THE trouble with computers, say Daniel McNeill and Paul Freiberger in their engaging new book "Fuzzy Logic," is that they're programmed as yes-no, on-off, black-and-white machines in a complex world where nothing is so clear-cut. What computers need, the authors say, is a healthy dose of fuzziness.
Fuzzy logic sprang into being 29 years ago when Lotfi Zadeh, an Azerbaijani-born professor at the University of California at Berkeley, discovered it in a flash one evening. Fuzzy logic confounds conventional logic because it deals with set theory in a new way, the authors say.
If you had New Math, you may remember sets. Imagine a set of men. Jim is 6 feet, 6 inches, Tom is 5 feet, 11 inches, and Bob is 5 feet, 9 inches. Draw a circle around the men who make up the tall men set. Clearly Jim belongs in the set. Does Tom?
Conventional logic forces you to create a definition of tall. If it's 5 feet, 10 inches, then Tom is in the set. If it's 6 feet, he's not.
The problem with this logic is that its precision is artificial, the authors argue. The line that separates tall men from others is not so clear in the real world. If Tom is tall, then Bob, who is only two inches shorter, is pretty close to tall, too.
Even the ancient Greeks questioned conventional logic with their famous paradox of the heap. Remove a grain of sand from a heap, and it's still a heap. Remove another grain and another, and the heap remains. Eventually, though, there is only one grain left. Is it a heap? If not, at what point did it stop being a heap?
Zadeh said objects could be partial members of a set. At some point, the Grecian sand pile becomes a 0.5 member of the set of heaps. Tom is maybe a 0.6 member of the set of tall men. Even Bob, at 5 feet, 9 inches, retains 0.4 membership, while Jim is almost a full member at 0.95.
Such ideas contradict a long line of logicians and mathematicians who claim that A can't be both B and not-B (Aristotle's Law of Contradiction) and that A has to be either B or not-B (Aristotle's Law of Bivalence). Making up mid-points, say critics of fuzzy logic, lacks scientific rigor.
McNeill and Freiberger, who write about computers, quote these critics at length and try to answer them in a forceful way. They largely succeed. But one can't help feeling at certain points in the book that maybe the critics are onto something. Some of the examples of fuzzy theory the authors cite sound a little loose.

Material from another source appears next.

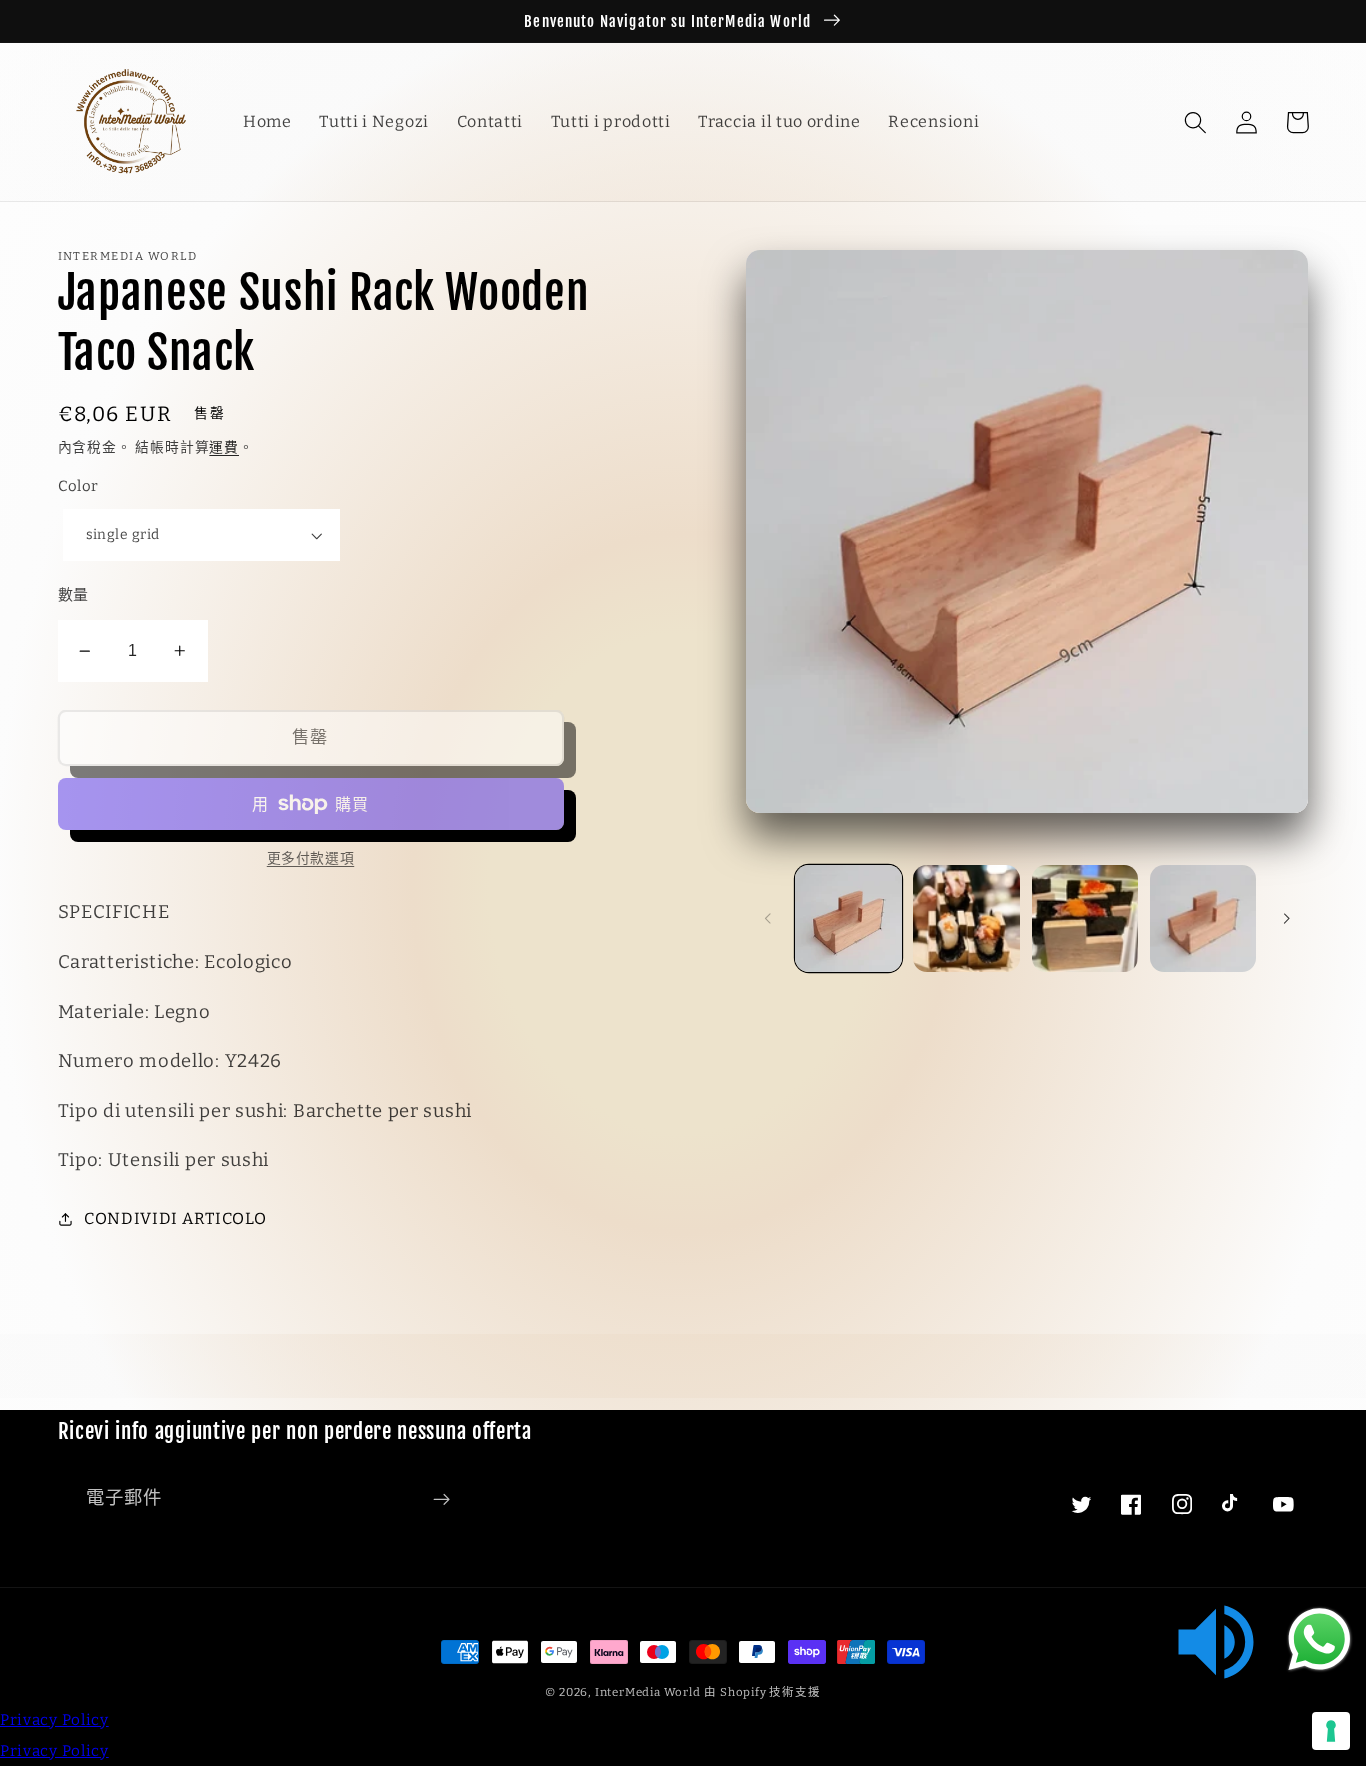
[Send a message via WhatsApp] (1319, 1639)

Opposed to this, however, is fuzzy logic's success. Japan has already moved five years ahead of the United States in designing fuzzy products. These range from fuzzy rice cookers to subway trains to auto-focus cameras.
In February 1990, Matsushita started selling a fuzzy washer - a one-button appliance that senses the clothes' dirtiness, the type of dirt, and the volume of the clothes, then evaluates a series of fuzzy IF-THEN rules. (An example might be, "If the water is very dark, then increase the water temperature.") The controller picks one of 600 procedures that vary water volume, strength of flow, and washing time.
Some of these products are more marketing hype than real. But supporters foresee more use of fuzziness and the linkup with another cutting-edge technology, called neural networks, to create systems far more advanced than artificial-intelligence machines.
US companies are just starting to evaluate fuzzy logic. This book suggests that these companies don't have much time to catch up with Japan.